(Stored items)
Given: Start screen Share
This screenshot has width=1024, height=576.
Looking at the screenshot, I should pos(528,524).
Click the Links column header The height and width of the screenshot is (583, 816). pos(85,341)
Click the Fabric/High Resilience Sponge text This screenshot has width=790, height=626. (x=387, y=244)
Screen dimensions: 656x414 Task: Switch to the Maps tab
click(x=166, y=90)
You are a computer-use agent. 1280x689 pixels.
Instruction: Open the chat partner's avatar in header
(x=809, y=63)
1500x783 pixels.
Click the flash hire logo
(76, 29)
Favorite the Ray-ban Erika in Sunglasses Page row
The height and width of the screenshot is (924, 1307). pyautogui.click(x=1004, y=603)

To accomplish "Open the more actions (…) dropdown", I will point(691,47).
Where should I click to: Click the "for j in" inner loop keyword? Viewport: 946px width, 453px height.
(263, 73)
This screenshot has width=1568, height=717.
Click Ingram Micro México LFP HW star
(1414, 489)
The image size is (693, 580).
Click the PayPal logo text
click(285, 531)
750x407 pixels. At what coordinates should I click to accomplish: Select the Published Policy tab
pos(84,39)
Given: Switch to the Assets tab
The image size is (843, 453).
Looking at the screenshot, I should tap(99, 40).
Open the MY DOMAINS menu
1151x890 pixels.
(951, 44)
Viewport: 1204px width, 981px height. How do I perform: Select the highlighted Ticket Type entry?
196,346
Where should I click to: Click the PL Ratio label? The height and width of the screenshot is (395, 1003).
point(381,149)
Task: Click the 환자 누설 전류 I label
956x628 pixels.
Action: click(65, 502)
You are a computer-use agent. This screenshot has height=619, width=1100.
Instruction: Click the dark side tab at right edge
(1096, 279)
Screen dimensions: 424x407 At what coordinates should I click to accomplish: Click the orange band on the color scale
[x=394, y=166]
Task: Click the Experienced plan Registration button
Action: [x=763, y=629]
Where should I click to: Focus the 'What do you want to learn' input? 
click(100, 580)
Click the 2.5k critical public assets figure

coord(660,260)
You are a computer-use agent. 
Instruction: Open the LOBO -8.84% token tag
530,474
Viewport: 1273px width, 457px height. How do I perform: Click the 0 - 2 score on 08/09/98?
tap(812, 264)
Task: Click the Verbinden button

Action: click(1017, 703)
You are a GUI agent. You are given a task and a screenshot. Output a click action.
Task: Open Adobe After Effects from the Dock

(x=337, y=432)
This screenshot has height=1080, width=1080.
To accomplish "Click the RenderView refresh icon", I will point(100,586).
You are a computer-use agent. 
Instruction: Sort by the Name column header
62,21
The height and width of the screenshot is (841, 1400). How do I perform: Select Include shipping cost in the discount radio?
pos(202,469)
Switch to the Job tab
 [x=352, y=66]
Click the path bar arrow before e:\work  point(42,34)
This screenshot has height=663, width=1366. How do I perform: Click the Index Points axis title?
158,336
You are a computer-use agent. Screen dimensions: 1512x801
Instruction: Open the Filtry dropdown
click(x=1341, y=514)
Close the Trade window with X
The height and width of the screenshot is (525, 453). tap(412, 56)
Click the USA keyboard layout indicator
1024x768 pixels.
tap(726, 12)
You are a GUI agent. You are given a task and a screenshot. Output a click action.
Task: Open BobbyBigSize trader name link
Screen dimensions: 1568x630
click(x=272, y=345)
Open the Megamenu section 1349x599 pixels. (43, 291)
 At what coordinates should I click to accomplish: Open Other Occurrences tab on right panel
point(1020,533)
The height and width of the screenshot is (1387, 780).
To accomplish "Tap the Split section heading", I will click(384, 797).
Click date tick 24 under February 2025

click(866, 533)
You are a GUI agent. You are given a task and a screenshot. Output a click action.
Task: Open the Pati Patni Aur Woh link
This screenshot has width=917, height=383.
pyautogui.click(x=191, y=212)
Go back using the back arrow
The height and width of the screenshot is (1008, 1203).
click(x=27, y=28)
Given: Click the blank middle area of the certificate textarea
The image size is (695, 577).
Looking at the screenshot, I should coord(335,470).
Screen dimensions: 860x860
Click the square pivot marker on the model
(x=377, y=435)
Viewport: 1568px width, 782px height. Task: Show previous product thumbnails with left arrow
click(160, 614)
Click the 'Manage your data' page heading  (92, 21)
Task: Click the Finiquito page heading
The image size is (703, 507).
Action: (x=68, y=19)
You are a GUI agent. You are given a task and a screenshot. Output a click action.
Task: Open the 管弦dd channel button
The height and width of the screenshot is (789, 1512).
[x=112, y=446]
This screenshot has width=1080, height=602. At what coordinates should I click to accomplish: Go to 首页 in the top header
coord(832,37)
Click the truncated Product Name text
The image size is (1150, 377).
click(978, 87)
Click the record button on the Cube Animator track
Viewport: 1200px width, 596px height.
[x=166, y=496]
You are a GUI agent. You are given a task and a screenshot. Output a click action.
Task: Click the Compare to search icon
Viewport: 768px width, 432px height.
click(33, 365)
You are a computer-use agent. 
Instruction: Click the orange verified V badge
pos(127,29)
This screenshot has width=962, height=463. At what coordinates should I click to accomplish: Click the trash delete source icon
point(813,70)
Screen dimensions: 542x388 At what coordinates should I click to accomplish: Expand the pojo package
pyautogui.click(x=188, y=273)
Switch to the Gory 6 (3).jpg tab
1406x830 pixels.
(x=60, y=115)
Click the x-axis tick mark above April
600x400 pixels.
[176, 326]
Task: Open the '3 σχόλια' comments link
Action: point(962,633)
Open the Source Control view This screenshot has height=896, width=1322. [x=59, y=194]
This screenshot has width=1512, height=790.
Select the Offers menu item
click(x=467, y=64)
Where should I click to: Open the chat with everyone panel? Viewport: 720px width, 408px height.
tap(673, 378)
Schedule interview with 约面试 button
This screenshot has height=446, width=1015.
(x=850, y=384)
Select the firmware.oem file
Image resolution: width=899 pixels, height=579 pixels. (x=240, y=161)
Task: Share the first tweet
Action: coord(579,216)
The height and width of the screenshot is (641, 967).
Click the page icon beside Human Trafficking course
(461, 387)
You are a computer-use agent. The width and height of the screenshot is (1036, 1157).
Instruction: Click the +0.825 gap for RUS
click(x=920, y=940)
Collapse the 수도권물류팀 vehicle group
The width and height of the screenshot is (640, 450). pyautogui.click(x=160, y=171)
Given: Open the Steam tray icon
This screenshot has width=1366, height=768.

*YOUR ASSIGNMENT*:
I would like you to return every entry exactly, with nothing changed.

*RESULT*:
Given: Start screen Share
This screenshot has width=1024, height=576.
Looking at the screenshot, I should pos(528,524).
Click the Links column header The height and width of the screenshot is (583, 816). pos(85,341)
Click the Fabric/High Resilience Sponge text This screenshot has width=790, height=626. (x=387, y=244)
Screen dimensions: 656x414 Task: Switch to the Maps tab
click(x=166, y=90)
You are a computer-use agent. 1280x689 pixels.
Instruction: Open the chat partner's avatar in header
(x=809, y=63)
1500x783 pixels.
Click the flash hire logo
(76, 29)
Favorite the Ray-ban Erika in Sunglasses Page row
The height and width of the screenshot is (924, 1307). pyautogui.click(x=1004, y=603)

To accomplish "Open the more actions (…) dropdown", I will point(691,47).
Where should I click to: Click the "for j in" inner loop keyword? Viewport: 946px width, 453px height.
(263, 73)
This screenshot has width=1568, height=717.
Click Ingram Micro México LFP HW star
(1414, 489)
The image size is (693, 580).
Click the PayPal logo text
click(285, 531)
750x407 pixels. At what coordinates should I click to accomplish: Select the Published Policy tab
pos(84,39)
Given: Switch to the Assets tab
The image size is (843, 453).
Looking at the screenshot, I should tap(99, 40).
Open the MY DOMAINS menu
1151x890 pixels.
(951, 44)
Viewport: 1204px width, 981px height. How do I perform: Select the highlighted Ticket Type entry?
196,346
Where should I click to: Click the PL Ratio label? The height and width of the screenshot is (395, 1003).
point(381,149)
Task: Click the 환자 누설 전류 I label
956x628 pixels.
Action: click(65, 502)
You are a computer-use agent. This screenshot has height=619, width=1100.
Instruction: Click the dark side tab at right edge
(1096, 279)
Screen dimensions: 424x407 At what coordinates should I click to accomplish: Click the orange band on the color scale
[x=394, y=166]
Task: Click the Experienced plan Registration button
Action: [x=763, y=629]
Where should I click to: Focus the 'What do you want to learn' input? 
click(100, 580)
Click the 2.5k critical public assets figure

coord(660,260)
You are a computer-use agent. 
Instruction: Open the LOBO -8.84% token tag
530,474
Viewport: 1273px width, 457px height. How do I perform: Click the 0 - 2 score on 08/09/98?
tap(812, 264)
Task: Click the Verbinden button

Action: click(1017, 703)
You are a GUI agent. You are given a task and a screenshot. Output a click action.
Task: Open Adobe After Effects from the Dock

(x=337, y=432)
This screenshot has height=1080, width=1080.
To accomplish "Click the RenderView refresh icon", I will point(100,586).
You are a computer-use agent. 
Instruction: Sort by the Name column header
62,21
The height and width of the screenshot is (841, 1400). How do I perform: Select Include shipping cost in the discount radio?
pos(202,469)
Switch to the Job tab
 [x=352, y=66]
Click the path bar arrow before e:\work  point(42,34)
This screenshot has height=663, width=1366. How do I perform: Click the Index Points axis title?
158,336
You are a computer-use agent. Screen dimensions: 1512x801
Instruction: Open the Filtry dropdown
click(x=1341, y=514)
Close the Trade window with X
The height and width of the screenshot is (525, 453). tap(412, 56)
Click the USA keyboard layout indicator
1024x768 pixels.
tap(726, 12)
You are a GUI agent. You are given a task and a screenshot. Output a click action.
Task: Open BobbyBigSize trader name link
Screen dimensions: 1568x630
click(x=272, y=345)
Open the Megamenu section 1349x599 pixels. (43, 291)
 At what coordinates should I click to accomplish: Open Other Occurrences tab on right panel
point(1020,533)
The height and width of the screenshot is (1387, 780).
To accomplish "Tap the Split section heading", I will click(384, 797).
Click date tick 24 under February 2025

click(866, 533)
You are a GUI agent. You are given a task and a screenshot. Output a click action.
Task: Open the Pati Patni Aur Woh link
This screenshot has width=917, height=383.
pyautogui.click(x=191, y=212)
Go back using the back arrow
The height and width of the screenshot is (1008, 1203).
click(x=27, y=28)
Given: Click the blank middle area of the certificate textarea
The image size is (695, 577).
Looking at the screenshot, I should coord(335,470).
Screen dimensions: 860x860
Click the square pivot marker on the model
(x=377, y=435)
Viewport: 1568px width, 782px height. Task: Show previous product thumbnails with left arrow
click(160, 614)
Click the 'Manage your data' page heading  (92, 21)
Task: Click the Finiquito page heading
The image size is (703, 507).
Action: (x=68, y=19)
You are a GUI agent. You are given a task and a screenshot. Output a click action.
Task: Open the 管弦dd channel button
The height and width of the screenshot is (789, 1512).
[x=112, y=446]
This screenshot has width=1080, height=602. At what coordinates should I click to accomplish: Go to 首页 in the top header
coord(832,37)
Click the truncated Product Name text
The image size is (1150, 377).
click(978, 87)
Click the record button on the Cube Animator track
Viewport: 1200px width, 596px height.
[x=166, y=496]
You are a GUI agent. You are given a task and a screenshot. Output a click action.
Task: Click the Compare to search icon
Viewport: 768px width, 432px height.
click(33, 365)
You are a computer-use agent. 
Instruction: Click the orange verified V badge
pos(127,29)
This screenshot has width=962, height=463. At what coordinates should I click to accomplish: Click the trash delete source icon
point(813,70)
Screen dimensions: 542x388 At what coordinates should I click to accomplish: Expand the pojo package
pyautogui.click(x=188, y=273)
Switch to the Gory 6 (3).jpg tab
1406x830 pixels.
(x=60, y=115)
Click the x-axis tick mark above April
600x400 pixels.
[176, 326]
Task: Open the '3 σχόλια' comments link
Action: point(962,633)
Open the Source Control view This screenshot has height=896, width=1322. [x=59, y=194]
This screenshot has width=1512, height=790.
Select the Offers menu item
click(x=467, y=64)
Where should I click to: Open the chat with everyone panel? Viewport: 720px width, 408px height.
tap(673, 378)
Schedule interview with 约面试 button
This screenshot has height=446, width=1015.
(x=850, y=384)
Select the firmware.oem file
Image resolution: width=899 pixels, height=579 pixels. (x=240, y=161)
Task: Share the first tweet
Action: coord(579,216)
The height and width of the screenshot is (641, 967).
Click the page icon beside Human Trafficking course
(461, 387)
You are a computer-use agent. The width and height of the screenshot is (1036, 1157).
Instruction: Click the +0.825 gap for RUS
click(x=920, y=940)
Collapse the 수도권물류팀 vehicle group
The width and height of the screenshot is (640, 450). pyautogui.click(x=160, y=171)
Given: Open the Steam tray icon
This screenshot has width=1366, height=768.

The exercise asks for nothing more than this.